Born To Buy

"Marketing is fundamentally altering the experience of childhood. Corporations have infiltrated the core activities and institutions of youth, with virtually no resistance from government or parents. Advertising is widespread in schools. Electronic media are replacing conventional play. We have become a nation that places a lower priority on teaching its children how to thrive socially, intellectually, and morally than it does on training them to consume.
Kids can recognize logos by eighteen months and before reaching their second birthday, they're asking for products by brand name. By three and a half years old, experts say children start to believe that brands communicate their personal qualities.
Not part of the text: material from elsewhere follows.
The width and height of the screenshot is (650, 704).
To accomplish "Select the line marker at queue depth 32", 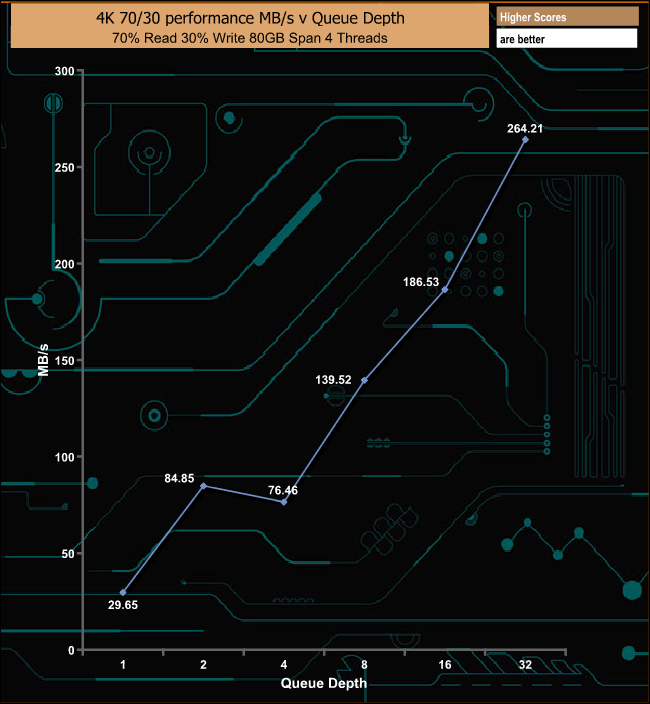I will [525, 139].
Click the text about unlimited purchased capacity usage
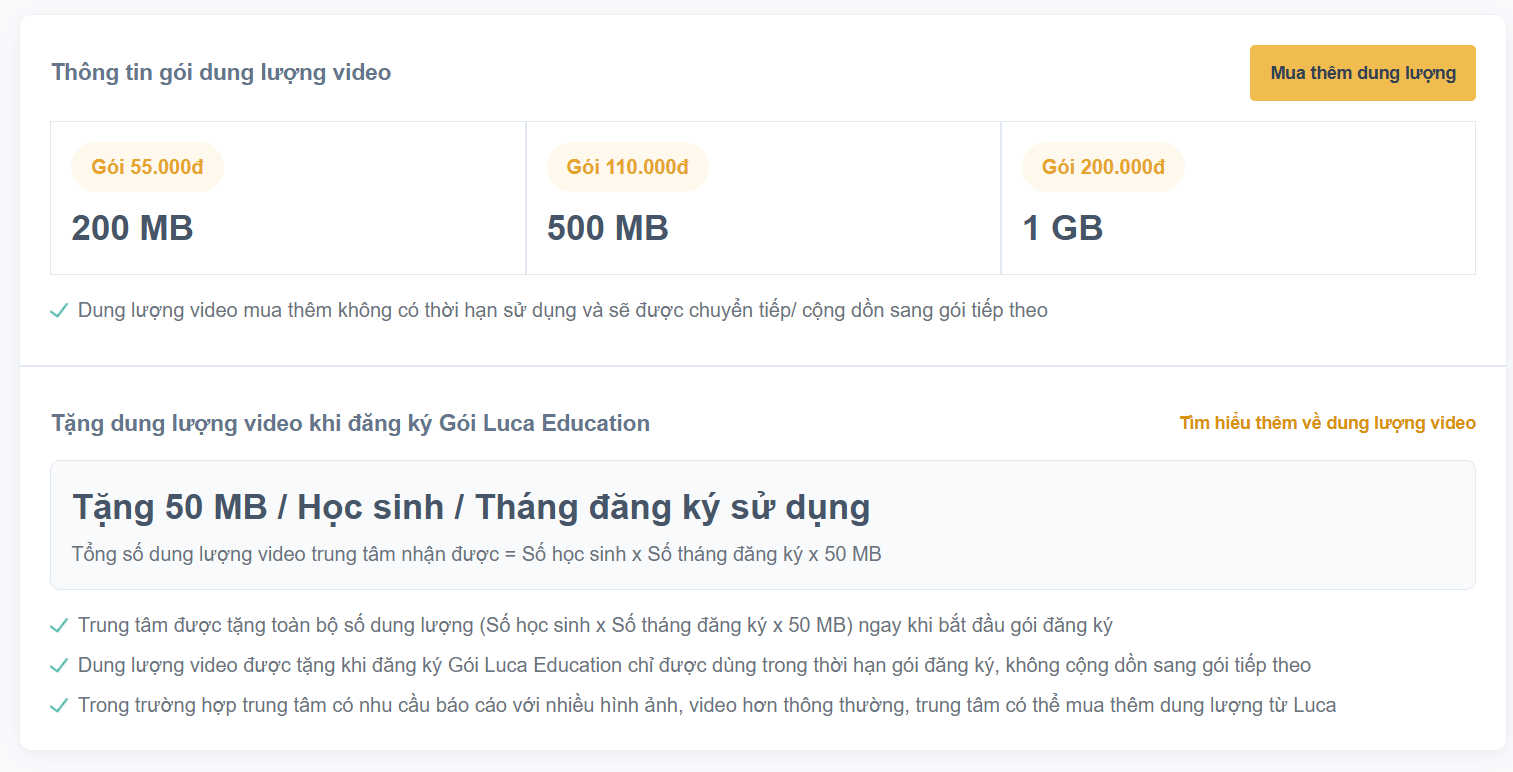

Upon arrival at the schoolhouse steps, the typical first grader can evoke hundreds of brands, and he or she has already accumulated an unprecedented amount of possessions.
As kids age, they turn to teen culture, which is is saturated by the media with gratutious sexuality, based on unrealistic body images, constraining gender stereotypes, and, all too frequently, the degradation of women.
The dominant teen culture is also rife with materialism and preaches that if you're not rich, you're a loser. Adolescents are subjected to unremitting pressure to conform to the market's definition of cool. And now these values have migrated down to younger children. Eight and nine year olds watch reality shows and other prime-time fare ostensibly aimed at teens and adults. Marketers are deliberately investing children's culture with themes and sensibilities that have worked with teens - a widespread practice known as "tweening".
These developments have not been beneficial. Research has shown that involvement in consumer culture causes dysfunction in the forms of depression, anxiety, low self-esteem and psychosomatic complaints.
American youth has emerged as the most brand-oriented, consumer-involved, and materialistic generation in history."